Conservative MP Sir Oliver Letwin, who oversaw the unprecedented process of indicative votes, said the lack of a majority for any proposition was disappointing.
But he told BBC Radio 4's Today program no assumptions should be made about the outcome of further indicative votes, which he believes should take place on Monday if the PM's deal is not approved this week.
It's very difficult to translate from how people vote the first time, when they don't know how other people are voting, to how they will vote when they can see how other people are voting under new circumstances, he said.
Ahead of Wednesday's debate, Mrs May told a meeting of Conservative backbenchers she would leave office earlier than planned if it guaranteed Parliament's backing for her withdrawal agreement with the EU.
Mrs May told her MPs: I have heard very clearly the mood of the parliamentary party. I know there is a desire for a new approach - and new leadership - in the second phase of the Brexit negotiations - and I won't stand in the way of that.
She told MPs she would resign as party leader after 22 May - the new Brexit date - but stay on as PM until a new leader is elected. However, Downing Street said it would be a different ball game if the deal was not passed.
Her announcement that she would not lead the talks with Brussels over the future relationship between the UK an EU prompted a number of Tory opponents of her deal to signal their backing.
Prominent Leave supporters such as Mr Johnson and former Tory leader Iain Duncan Smith said they now viewed the deal as the least-worst option.
But Mrs May needs to win over 75 rebels to overturn the 149-vote rejection of her deal on 13 March.
Jacob Rees-Mogg, who chairs the Brexiteer European Research Group (ERG), said he would only support the deal if the 10 MPs of the DUP did so.
I won't abandon the DUP because I think they are the champions of the Union of the United Kingdom, he told the BBC.
The DUP's main objection is to the backstop, the insurance policy designed to avoid the return of border checkpoints between Northern Ireland and the Republic of Ireland in the event a future trade deal is not agreed.
It argues that the measure would result in Northern Ireland having to abide by different trade rules to the rest of the UK, which leader Arlene Foster says would damage the Union.
The backstop in that Withdrawal Agreement makes it impossible for us to sign up to the agreement, she told the BBC.

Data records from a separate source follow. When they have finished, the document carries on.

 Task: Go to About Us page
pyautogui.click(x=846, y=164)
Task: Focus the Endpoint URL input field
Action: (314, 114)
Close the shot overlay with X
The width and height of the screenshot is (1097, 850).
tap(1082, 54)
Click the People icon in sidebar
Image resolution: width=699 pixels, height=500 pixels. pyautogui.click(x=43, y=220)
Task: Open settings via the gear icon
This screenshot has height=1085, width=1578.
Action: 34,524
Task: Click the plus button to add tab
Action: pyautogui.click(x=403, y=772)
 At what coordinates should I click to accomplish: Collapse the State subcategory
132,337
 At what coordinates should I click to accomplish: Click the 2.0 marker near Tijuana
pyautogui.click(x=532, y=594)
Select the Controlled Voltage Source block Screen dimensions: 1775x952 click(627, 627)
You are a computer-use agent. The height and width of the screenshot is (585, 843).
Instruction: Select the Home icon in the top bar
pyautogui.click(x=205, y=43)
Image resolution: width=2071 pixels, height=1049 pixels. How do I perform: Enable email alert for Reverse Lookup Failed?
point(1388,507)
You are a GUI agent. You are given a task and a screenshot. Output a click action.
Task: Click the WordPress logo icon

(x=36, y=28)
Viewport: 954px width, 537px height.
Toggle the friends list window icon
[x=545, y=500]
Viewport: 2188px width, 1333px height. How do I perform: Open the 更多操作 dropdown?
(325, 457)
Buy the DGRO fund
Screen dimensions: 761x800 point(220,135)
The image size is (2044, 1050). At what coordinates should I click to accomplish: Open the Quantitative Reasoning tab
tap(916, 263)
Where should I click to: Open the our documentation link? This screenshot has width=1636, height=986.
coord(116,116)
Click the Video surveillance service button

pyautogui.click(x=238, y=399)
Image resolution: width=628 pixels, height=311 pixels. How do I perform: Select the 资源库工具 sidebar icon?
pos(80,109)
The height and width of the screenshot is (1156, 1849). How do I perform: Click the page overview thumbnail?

Party colleague Jim Wells said no unionist would ever back Mrs May's withdrawal agreement as it was, since it would leave Northern Ireland sitting in the waiting room for constitutional change.
Meanwhile, ERG vice-chairman Steve Baker has suggested he may resign the Conservative whip rather than vote for the deal.
Despite this, Mrs May is thought to be considering a third attempt to get MPs to back the deal, potentially on Friday.
Commons Speaker John Bercow said on Wednesday the process agreed by the House allowed for a second stage of debate on Monday and there was no reason this should not continue.
While it was up to MPs, he said there was an understanding Wednesday's objective was to shortlist a number of options before moving on to consider the most popular.
Mr Barclay, however, appealed to MPs to back the PM's deal in the national interest.
The House has considered a wide variety of options as a way forward, he said.
And it demonstrates there are no easy options here. There is no simple way forward. The deal the government has negotiated is a compromise...That is the nature of complex negotiations.